ファイルストレージに関しては、さらに、1.重複排除、2.圧縮によるストレージ節約方法があります。

通常業務プログラムに対しては、将来のことを考慮して、実際の使用済み容量に比べて大きな容量のディスクを、初期に割り当てますが、ボリューム容量の仮想化技術を使用すると、実際の実装容量と関係なく大きな容量を仮想的に割り当てが可能です。未導入部分については消費電力がありませんので、電力の削減が可能です。
また、ストレージデバイスの仮想化技術を用いると、ハイエンドストレージの外部に、低コストで容量あたりの消費電力が少ないSATAベースのミッドレンジなどのストレージデバイスを接続することができます。
FCディスクよりも、容量あたりの消費電力が少ない大容量SATAディスクをデータ用途に応じ利用することで、システムの低消費電力化が可能です。
省電力機構(ミッドレンジ)を使用すると、一定期間アクセスしないHDD群をスピンダウン(ドライブの回転停止)して消費電力を削減することができます。
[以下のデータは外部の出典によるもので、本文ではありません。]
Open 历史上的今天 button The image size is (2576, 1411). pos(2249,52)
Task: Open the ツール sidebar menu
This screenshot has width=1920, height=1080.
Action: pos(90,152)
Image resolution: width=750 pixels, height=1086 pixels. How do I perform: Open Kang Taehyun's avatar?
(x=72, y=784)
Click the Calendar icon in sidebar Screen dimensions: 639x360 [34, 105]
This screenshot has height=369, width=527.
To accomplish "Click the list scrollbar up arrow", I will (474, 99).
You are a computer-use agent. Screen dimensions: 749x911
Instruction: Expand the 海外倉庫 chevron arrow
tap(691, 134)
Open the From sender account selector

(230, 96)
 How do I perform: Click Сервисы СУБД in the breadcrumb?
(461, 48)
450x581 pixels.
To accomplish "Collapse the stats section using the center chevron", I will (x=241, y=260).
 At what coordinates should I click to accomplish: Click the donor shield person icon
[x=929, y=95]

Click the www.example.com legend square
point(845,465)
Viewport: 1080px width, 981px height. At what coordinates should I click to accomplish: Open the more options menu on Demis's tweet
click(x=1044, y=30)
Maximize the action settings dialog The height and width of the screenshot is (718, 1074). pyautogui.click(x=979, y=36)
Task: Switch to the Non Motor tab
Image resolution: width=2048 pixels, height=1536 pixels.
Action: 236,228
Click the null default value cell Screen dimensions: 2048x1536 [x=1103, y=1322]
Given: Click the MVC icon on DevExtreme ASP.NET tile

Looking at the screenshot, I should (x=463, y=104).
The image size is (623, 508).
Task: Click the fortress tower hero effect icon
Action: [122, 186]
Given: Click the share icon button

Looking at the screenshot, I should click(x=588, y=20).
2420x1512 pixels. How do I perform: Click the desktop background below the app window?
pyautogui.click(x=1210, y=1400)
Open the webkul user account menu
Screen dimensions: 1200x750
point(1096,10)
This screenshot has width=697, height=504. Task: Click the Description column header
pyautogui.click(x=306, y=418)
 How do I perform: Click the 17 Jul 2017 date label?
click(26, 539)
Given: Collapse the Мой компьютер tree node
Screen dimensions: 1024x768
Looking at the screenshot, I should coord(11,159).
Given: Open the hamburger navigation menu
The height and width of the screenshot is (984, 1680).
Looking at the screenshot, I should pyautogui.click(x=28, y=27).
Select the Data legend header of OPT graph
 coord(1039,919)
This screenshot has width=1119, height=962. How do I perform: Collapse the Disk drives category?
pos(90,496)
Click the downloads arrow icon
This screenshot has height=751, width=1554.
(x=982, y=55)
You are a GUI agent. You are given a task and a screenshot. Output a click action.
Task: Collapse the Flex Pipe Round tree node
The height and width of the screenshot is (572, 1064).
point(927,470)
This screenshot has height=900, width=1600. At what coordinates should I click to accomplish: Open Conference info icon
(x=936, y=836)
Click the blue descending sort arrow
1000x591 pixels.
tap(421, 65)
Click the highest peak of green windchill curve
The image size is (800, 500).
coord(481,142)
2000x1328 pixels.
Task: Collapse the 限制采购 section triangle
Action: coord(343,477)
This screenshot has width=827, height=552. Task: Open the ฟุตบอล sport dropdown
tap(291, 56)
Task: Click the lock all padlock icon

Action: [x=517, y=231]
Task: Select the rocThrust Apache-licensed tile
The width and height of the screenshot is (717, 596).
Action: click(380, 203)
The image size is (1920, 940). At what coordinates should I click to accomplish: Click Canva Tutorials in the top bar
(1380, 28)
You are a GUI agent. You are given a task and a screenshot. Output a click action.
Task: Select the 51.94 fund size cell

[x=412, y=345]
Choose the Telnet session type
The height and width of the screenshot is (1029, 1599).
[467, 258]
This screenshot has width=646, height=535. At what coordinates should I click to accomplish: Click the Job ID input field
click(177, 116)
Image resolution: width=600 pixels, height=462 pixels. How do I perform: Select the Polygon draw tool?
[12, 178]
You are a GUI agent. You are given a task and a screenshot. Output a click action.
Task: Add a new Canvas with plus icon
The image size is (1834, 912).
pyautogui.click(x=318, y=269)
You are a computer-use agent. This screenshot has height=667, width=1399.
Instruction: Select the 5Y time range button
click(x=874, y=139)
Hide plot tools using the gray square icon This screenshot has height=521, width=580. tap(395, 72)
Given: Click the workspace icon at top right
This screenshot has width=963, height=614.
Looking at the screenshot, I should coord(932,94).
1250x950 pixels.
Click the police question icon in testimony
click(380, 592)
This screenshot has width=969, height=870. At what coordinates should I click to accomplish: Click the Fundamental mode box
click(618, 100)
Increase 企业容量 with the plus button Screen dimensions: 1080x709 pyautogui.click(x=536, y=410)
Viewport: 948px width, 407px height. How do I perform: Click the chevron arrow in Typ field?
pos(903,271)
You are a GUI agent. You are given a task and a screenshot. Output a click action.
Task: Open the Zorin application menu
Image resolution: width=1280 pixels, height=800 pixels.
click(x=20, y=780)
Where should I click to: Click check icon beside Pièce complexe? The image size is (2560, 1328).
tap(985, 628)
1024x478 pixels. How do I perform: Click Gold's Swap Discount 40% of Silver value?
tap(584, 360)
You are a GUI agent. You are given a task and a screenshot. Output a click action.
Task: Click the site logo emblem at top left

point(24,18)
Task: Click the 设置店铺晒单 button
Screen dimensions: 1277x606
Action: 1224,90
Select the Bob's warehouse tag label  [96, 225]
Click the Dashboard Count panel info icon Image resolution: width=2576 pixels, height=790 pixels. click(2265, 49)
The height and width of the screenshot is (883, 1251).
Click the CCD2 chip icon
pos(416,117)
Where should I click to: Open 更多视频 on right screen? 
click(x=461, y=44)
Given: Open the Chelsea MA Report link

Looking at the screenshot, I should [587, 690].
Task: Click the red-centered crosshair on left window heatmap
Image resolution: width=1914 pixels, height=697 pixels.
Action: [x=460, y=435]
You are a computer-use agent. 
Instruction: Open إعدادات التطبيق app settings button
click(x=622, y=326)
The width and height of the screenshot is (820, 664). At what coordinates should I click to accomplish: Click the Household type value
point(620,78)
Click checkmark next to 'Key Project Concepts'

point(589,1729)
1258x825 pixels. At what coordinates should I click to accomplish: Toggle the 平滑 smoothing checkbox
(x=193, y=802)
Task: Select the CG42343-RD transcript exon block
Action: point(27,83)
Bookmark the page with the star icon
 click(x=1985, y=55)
データのアクセス時間に対する制約が少なく、ディスクのスピンアップ(回転起動時間)を許容できる場合や、計画的に使用時間帯を限定できるアプリケーションでご利用いただけます。
(バックアップ先のディスクとして、定時バックアップの時のみ起動する場合など。)
(省電力機構はHitachi Unified Storage 100シリーズのオプションです。)
拡張省電力機構(ミッドレンジ)を使用することで、リソース単位(増設筐体単位)の電源制御(off/on)により消費電力を低減できます。前記のスピンダウンのみでは、HDDのスピンドルモータの周辺しか低減効果がありませんが本機能では増設筐体全体で省電力化が図れるため、一層の省電力効果が計れます。
(拡張省電力機構はHitachi Adaptable Modular Storage 2000シリーズのオプションです。)
バックアップ先の副ボリュームを、バックアップを取らない時間にスピンオフすることで副ボリュームの分の電力を節約できます。
さらに、バックアップの時間帯を夜間にシフトすることで、日中の消費電力抑制に寄与することができます。